Traveling in mobile age also represents higher dependency to technology. Nightmare is no longer waking up with a heavy hangover in an unfamiliar place, thousand miles from home, instead it’s waking up with a heavy hangover in an unfamiliar place, thousand miles from home and your smartphone is nowhere to be seen.


Traveling in mobile tech era can’t distance itself from the sharing economy. Even though sharing-economy is not exclusive to the emergence of mobile technology, it brings the so-called alternative economy to a whole new level. Not only people share files now, they’re able to share their abode too and score a substantial income flow from it!

For instance, online travel agency as, yours truly Bedforest enables you, travelers, to stay worry-free when it comes to choosing where to stay while visiting Indonesia.

“Rent out your place. Make money. Participate in charity.” That’s what Bedforest in a nutshell for hosts-would-be. With the emergence of whole flocks of travelers as mentioned above, it’s just unwise not to jump right in.

It’s worth to note that travelers nowadays are different breeds from those of previous generations. We’re talking about the so-called Generation Y or the millenials. They’re well-versed in mobile technology and what it offers. Traveling is no longer a hobby or something they do once a year. It’s a lifestyle. They’re constantly on the move. Especially true in the case of digital nomads: those who are unbound to any desk and chair or cubicle just to earn income.

If big data companies think that how, where and when people travel worth monitoring, then it must be good enough a reason for everyone to start paying attention. The good thing is, everyone can tap into this valuable information to track and trace the newest patterns and trends on how, where and when people travel, and then act accordingly, simply by querying Google.

What Does It Mean to the Hosts Would Be?

Whole new market. That’s what you’ll get. With sharing economy, you don’t have to own a hotel or resort to jump in tourism industry. Accommodation is no longer the commodity here, at least on its own, unlike how it’s been in tourism industry in past decades. It’s how unique the experience you can offer to your guests that counts.

As mentioned before, you don’t even need to rent out your whole place. A room is suffice as a capital to bank on this new sharing-economy. What you need is simply a clean, comfortable place and a will to be, or to learn to be, a good host. Co-Marketing is a good strategy too. No matter how perfect your place is, it doesn’t matter if no one can find it on internet.
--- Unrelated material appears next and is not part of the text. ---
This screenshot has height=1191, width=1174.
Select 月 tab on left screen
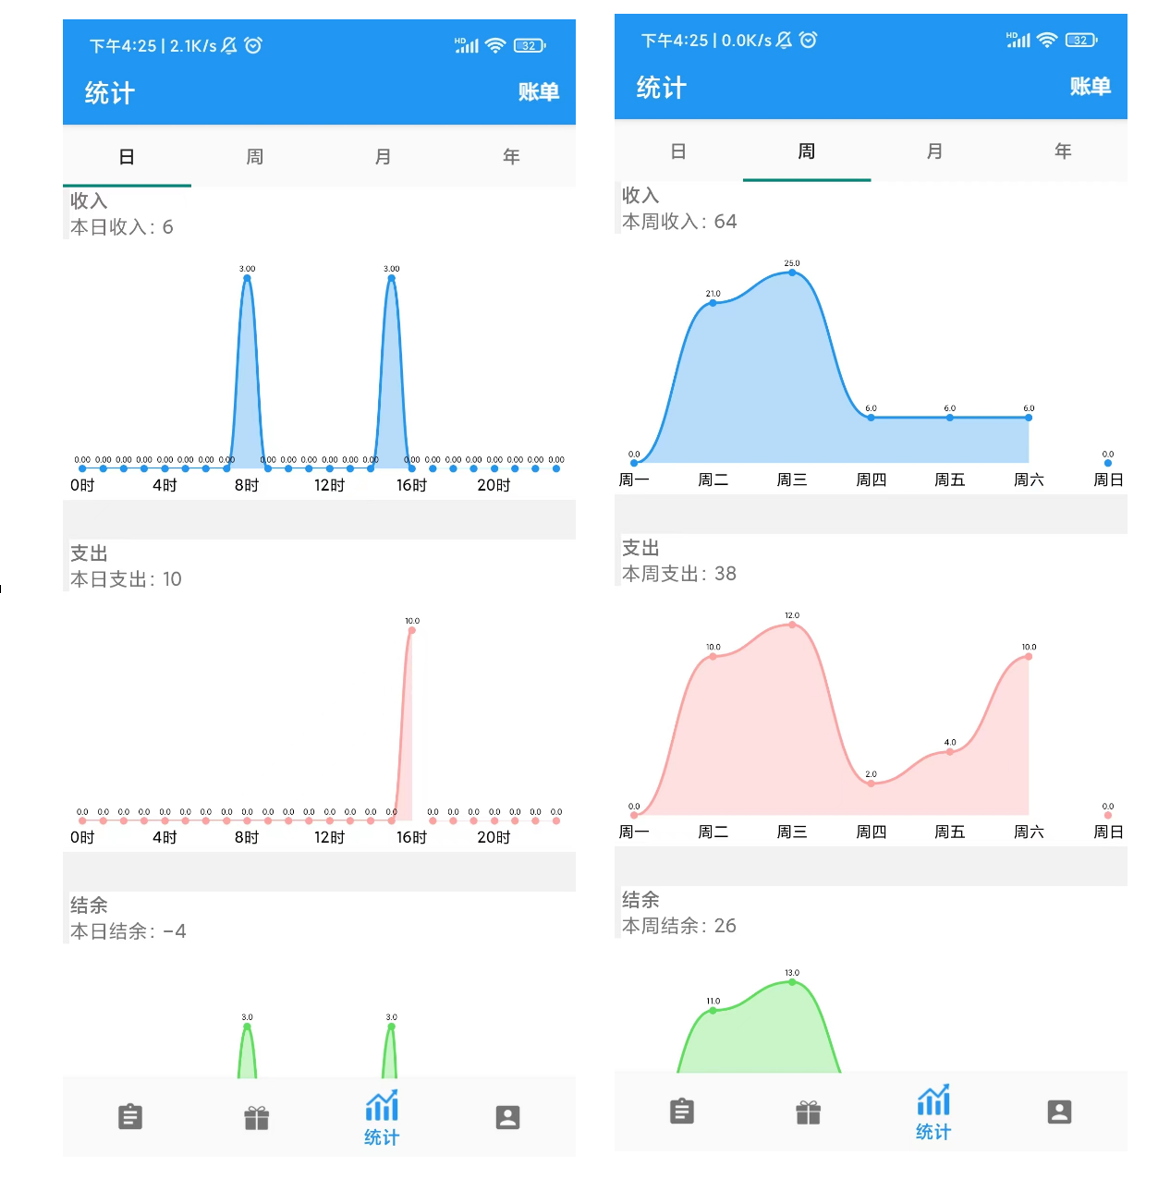pos(383,157)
Sharing Economy. Will it last?

As in any other situation where changes happened, the established, the status quo, the old vanguards, or whatever you may call it, will try anything to stop or slow them down. We’ve seen it before. It happened all over the course of history. However, more often than not, changes are inevitable. David Kong, the President and CEO of Best Western International, as representative of hotel industry, tried to address the rise of sharing economy in this engaging open letter. As sincere as it is, is it enough to even slowdown the growth of sharing (space) economy? Even Kong admits, it’s here to stay.
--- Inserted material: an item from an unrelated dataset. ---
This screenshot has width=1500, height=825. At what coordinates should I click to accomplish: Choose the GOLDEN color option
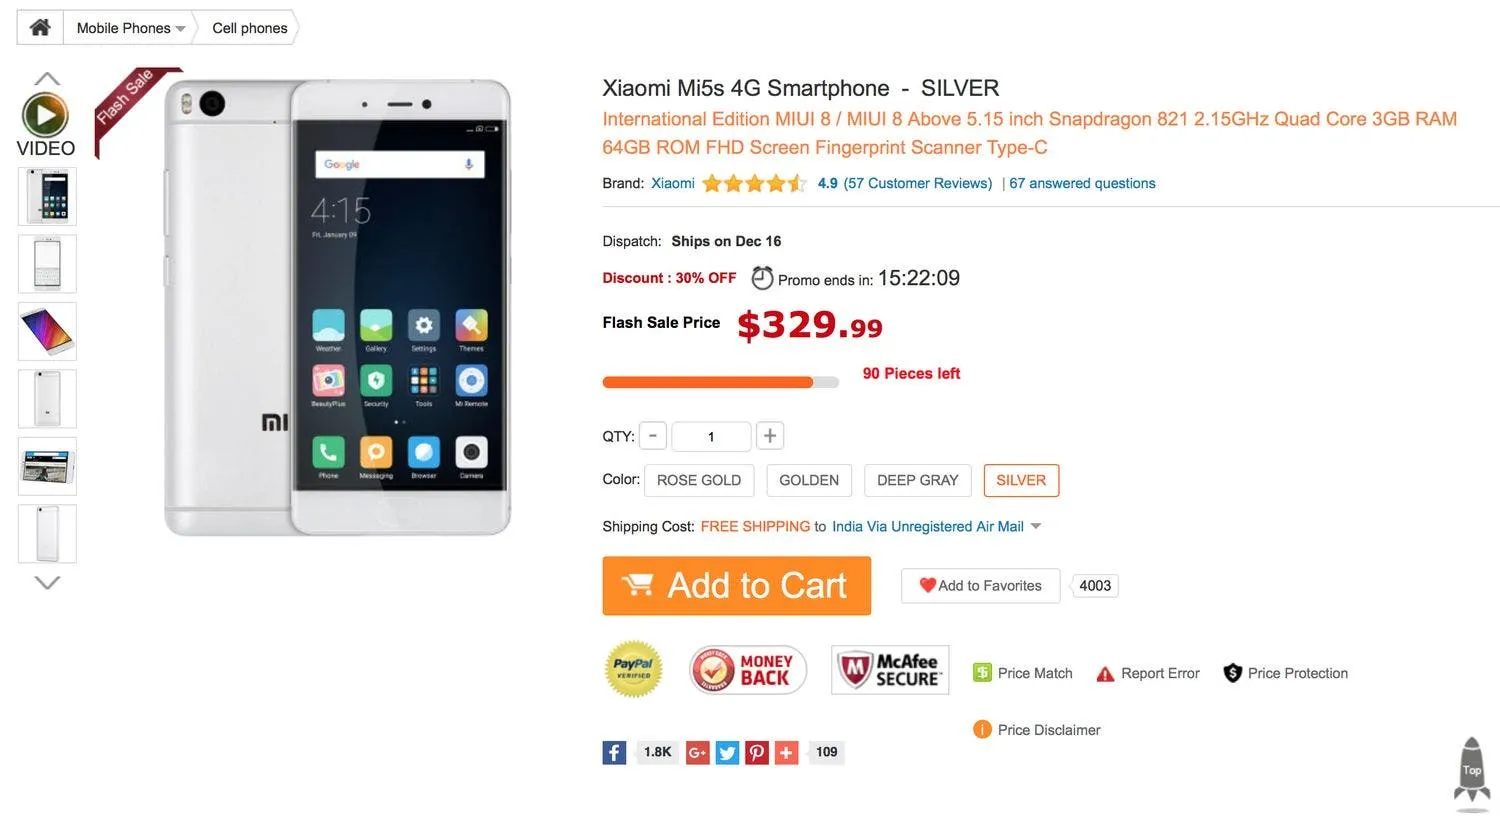[809, 480]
People who own smartphone are numbered around 2 billion now. One-third to half of which are millenials who are keen to take the world from the previous generations. Those who were born in early 80s are on top of their game right now, supported by 10-15 years worth of saving to spend in places they’ve never been before, and they soon will be followed by the younger members of these large, diverse group.

Sharing economy is here to stay. That much is clear. At least for the next 10-20 years. Although Kong and his cohorts believe that sharing economy is no threat or competitor to their business, with Internet of Things on the horizon, both parties need to keep up to avoid “faith” similar to that of the train: airplane.

Back to Traveling Part, Shall We?

In a nutshell, what mobile technology does to travelers is saving a lot of their time and money. It’s always about efficiency. Manually creating a travel plan can be a headache even without all the setbacks, lost luggage and exploding crying babies. An app can do what you can do in that department faster and more accurate. Like the old new saying unique to mobile age, there’s an app for everything.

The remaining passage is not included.